● **Given passage**
***
Paula Smith
Fan | |
---|---|
Name: | Paula Smith |
Alias(es): | Paula Smith (the capital "A" to differentiate her from Paula Block), Posmithi, April Fool (when writing with Pat Massie), Chen [1], Erin O. Mercy, Cool Han Luke, Roy Smith (the latter, a pseud with co-writer Eileen Roy), as well as many, many, many names |
Type: | fanwriter, editor, zine editor, convention organizer, more |
Fandoms: | Star Trek: TOS, Starsky & Hutch, Harry and Johnny, Man from UNCLE, Professionals |
Communities: | |
Other: | |
URL: | an extensive interview with Paula Smith is here |
Click here for related articles on Fanlore. | |
Paula Smith was an active member of several fandoms during the late 1960s, 1970s and 1980s.
Well-Known in Fandom
- In 1973, Paula Smith first coined the term Mary Sue by writing a piece in "A Trekkie's Tale" in Menagerie #2. The piece was satirical in nature, lampooning the original Star Trek female characters who became love interests for the central characters in the story.
- In 1977, Sharon Ferraro and Paula Smith created the Fan Quality Awards (FanQ) awards in conjunction with SeKwester*Con Too. The original categories were simply for Star Trek Best Writer and Best Artist.
- In 1978, Smith hosted Afro-American Con.
- In 1984 in Warped Space #50, Paula Smith contributed an essay to ongoing dialogue about characterization issues in fan fiction. She discussed something known to fanzine readers and writers called Langsam’s Law. She was quoted by Langley as saying there is a "special caveat for writing media-based fiction. Don't make an established character do or say something out of line with his established character, of if you must, give good, solid reasons why." [2]
- She was a convention organizer of ReKWest*Con, SeKWester*Con, SeKwester*Con Too.
***
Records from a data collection
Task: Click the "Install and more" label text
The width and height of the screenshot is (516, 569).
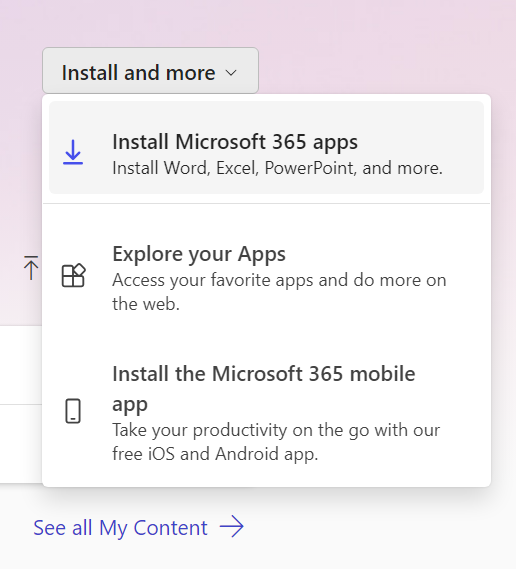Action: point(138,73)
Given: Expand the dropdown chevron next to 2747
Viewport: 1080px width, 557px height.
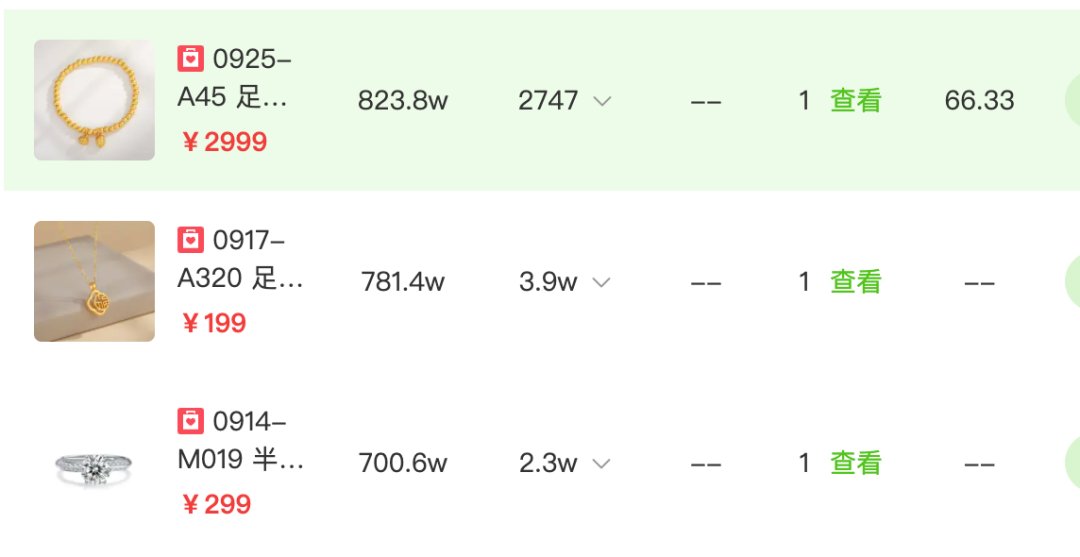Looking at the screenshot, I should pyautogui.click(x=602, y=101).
***
● **Exercise description**
According to the Paula Smith profile above, in what year did she first coin the term Mary Sue?

● **Exercise answer**
1973